Invalid response 404 from working site

Running a wordpress site in AWS on EC2 ubuntu server. Using route 53 for domain services. I have done several domain checking tests and everything passes. The one problem I have is that the site takes 20 seconds to load, maybe that is the problem?

My domain is:barryleeblogs.com, www.barryleeblogs.com

I ran this command:sudo certbot --apache

It produced this output: Certbot failed to authenticate some domains (authenticator: apache). The Certificate Authority reported these problems:
Domain: barrylee.com
Type: unauthorized
Detail: 76.223.54.146: Invalid response from http://barrylee.com/.well-known/acme-challenge/gA7zat0iD2l0PjzRqqte57oiRatyO45FqR79TzlxKJI: 404

Domain: www.barrylee.com
Type: unauthorized
Detail: 76.223.54.146: Invalid response from http://www.barrylee.com/.well-known/acme-challenge/ibtyzWf5xX0A5nhPYbdK2LlGG-77iIdxRKr5Ay8XAFw: 404

My web server is (include version):
Apache 2.4.52
The operating system my web server runs on is (include version): ubuntu 22 o4

My hosting provider, if applicable, is: Ec2 instance on AWS

I can login to a root shell on my machine (yes or no, or I don't know): yes

I'm using a control panel to manage my site (no, or provide the name and version of the control panel):no

The version of my client is (e.g. output of certbot --version or certbot-auto --version if you're using Certbot): 2.7.4

These are different names that look to go to different IPs; which one are you trying to set up, and which server are you running it on?

3 Likes

These are both the same site on the same server, in typical fashion to have the www subdomain added to the DNS record. In my DNS records they are both pointing to the same IP. And they both work. But I do know there is some kind of issue because the sites load very slow, like 20 or more seconds. So that may point to an issue but I have not found it yet.

barrylee.com and www.barrylee.com both resolve to the same set of IPs (at least from where I'm testing), 13.248.169.48 & 76.223.54.146.
barryleeblogs.com and www.barryleeblogs.com both resolve to 3.130.114.62.

So again, which names are you trying to set up, and which server are you running it on?

4 Likes

Further is that barrylee.com and www.barrylee.com are not using Route53

They look to be using some sort of URL Forward or URL Redirect service from some domain name provider.
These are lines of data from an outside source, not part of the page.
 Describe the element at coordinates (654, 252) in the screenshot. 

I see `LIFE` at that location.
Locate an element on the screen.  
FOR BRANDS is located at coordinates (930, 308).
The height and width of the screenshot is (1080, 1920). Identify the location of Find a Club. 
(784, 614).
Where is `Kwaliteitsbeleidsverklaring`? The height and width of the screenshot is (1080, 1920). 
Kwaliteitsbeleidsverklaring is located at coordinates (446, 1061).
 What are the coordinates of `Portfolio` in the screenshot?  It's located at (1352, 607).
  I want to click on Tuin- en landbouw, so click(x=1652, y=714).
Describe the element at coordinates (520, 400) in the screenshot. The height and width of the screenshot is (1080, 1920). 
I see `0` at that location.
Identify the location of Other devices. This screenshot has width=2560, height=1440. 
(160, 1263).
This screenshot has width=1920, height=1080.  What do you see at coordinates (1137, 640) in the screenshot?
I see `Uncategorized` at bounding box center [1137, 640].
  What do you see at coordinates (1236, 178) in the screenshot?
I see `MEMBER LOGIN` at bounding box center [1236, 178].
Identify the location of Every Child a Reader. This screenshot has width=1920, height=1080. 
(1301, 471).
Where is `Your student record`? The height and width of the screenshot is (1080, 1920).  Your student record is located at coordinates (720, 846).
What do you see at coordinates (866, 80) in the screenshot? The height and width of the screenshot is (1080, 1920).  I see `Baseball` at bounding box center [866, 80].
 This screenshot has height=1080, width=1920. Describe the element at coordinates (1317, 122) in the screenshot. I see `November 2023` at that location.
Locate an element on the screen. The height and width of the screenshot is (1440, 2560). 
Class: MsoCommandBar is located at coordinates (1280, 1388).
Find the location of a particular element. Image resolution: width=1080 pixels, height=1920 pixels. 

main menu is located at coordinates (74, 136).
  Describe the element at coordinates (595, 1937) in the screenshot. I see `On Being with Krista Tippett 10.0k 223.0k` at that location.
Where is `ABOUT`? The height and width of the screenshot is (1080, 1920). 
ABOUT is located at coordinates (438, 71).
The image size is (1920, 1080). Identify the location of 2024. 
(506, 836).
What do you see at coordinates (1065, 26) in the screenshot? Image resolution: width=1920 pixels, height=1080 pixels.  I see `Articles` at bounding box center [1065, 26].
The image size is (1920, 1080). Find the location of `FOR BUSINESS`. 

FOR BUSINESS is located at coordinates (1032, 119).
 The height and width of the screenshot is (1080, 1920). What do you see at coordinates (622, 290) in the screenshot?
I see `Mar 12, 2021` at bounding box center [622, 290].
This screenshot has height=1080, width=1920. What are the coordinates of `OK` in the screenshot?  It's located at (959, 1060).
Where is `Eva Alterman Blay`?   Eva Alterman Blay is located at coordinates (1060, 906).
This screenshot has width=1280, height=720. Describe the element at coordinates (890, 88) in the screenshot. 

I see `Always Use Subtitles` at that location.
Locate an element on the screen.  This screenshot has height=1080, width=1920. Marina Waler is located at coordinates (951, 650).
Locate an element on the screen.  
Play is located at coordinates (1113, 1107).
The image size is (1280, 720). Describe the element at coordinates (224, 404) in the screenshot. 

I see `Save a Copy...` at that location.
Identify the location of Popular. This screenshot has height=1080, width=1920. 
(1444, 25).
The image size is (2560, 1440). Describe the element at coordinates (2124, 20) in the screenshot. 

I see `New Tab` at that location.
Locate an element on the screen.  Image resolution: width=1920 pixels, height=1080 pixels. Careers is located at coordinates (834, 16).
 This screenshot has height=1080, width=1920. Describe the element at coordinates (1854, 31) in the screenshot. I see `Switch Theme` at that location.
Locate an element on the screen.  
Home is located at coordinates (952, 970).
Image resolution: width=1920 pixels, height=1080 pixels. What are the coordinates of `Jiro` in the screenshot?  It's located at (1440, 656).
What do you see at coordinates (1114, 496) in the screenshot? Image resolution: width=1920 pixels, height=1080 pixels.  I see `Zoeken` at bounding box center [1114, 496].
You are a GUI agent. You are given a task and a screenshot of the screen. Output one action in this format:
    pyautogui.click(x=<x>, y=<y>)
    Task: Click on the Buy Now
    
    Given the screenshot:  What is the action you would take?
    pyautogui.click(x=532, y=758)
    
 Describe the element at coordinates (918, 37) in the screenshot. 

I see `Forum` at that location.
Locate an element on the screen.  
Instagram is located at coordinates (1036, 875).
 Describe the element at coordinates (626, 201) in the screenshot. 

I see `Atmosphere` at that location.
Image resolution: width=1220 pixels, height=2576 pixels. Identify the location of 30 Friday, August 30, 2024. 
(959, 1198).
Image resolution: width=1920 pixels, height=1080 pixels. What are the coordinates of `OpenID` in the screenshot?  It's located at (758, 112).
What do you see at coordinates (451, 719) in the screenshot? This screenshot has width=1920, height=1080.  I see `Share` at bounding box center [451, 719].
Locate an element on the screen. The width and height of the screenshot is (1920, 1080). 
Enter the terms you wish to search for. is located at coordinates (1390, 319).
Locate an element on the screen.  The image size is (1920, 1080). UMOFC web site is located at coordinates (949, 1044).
That won't work for HTTPS services so if these are the names you want in your cert you should look at disabling that and using an A record for the public IP instead.

But, the barryleeblogs names do use Route53. So, as @petercooperjr has already asked please clarify which names you want a cert for.

3 Likes

Once the IP and site name issues are addressed...

I'd like to ensure this web service is doing what you are asking it to do:

To that end, please show the output of:
sudo apachectl -t -D DUMP_VHOSTS

3 Likes

Ok waht a puzzle, when I nslookup they are both using the same IP
Non-authoritative answer:
Name: barryleeblogs.com
Address: 3.130.114.62

C:\Users\Barry>nslookup www.barryleeblogs.com
Server: static-190-240-112-149.une.net.co
Address: 190.240.112.149

Non-authoritative answer:
Name: www.barryleeblogs.com
Address: 3.130.114.62

Also, I registered the domain name with Route53 and am using route53 to host it, and I created two A records for the domain and for the www both pointing to that same IP

Thanks I am going into a meeting right now and will do this ASAP when I can.

To that end, please show the output of:
sudo apachectl -t -D DUMP_VHOSTS

1 Like

You missed the subtle difference of the word "blogs" in the names in question:

2 Likes

ok manages to get this first

Last login: Thu Nov 2 17:44:05 2023 from 181.136.50.102
ubuntu@ip-172-31-10-36:~$ sudo apachectl -t -D DUMP_VHOSTS

VirtualHost configuration:
*:80 barrylee.com (/etc/apache2/sites-enabled/barrylee.com.conf:1)

So, again...
Which is the name you want to get a cert for?:

^^ I see two domains.
barrylee.com
barryleeblogs.com

2 Likes

Ok this seems to indicate a misconfiguration in an apache config, let me review

1 Like

^^ this file doesn't seem to cover the "www" alias.

2 Likes

Ok, solved, thank you so much everyone and I feel like an idiot. @rg305 gave me the answer with this sudo apachectl -t -D DUMP_VHOSTS. I did indeed have the wrong name in the conf file. I had started the project with a domain name that I thought was available, but turned out to only be for sale, so I changed it and registered a different name and forgot to go back and change the conf file. What tricked me was the the sites were coming up and working somehow, so I didn't suspect the issue. I ran certbot successfully. Now I just need to figure out why the site is still loading so slow. Thanks again to all.

2 Likes

This topic was automatically closed 30 days after the last reply. New replies are no longer allowed.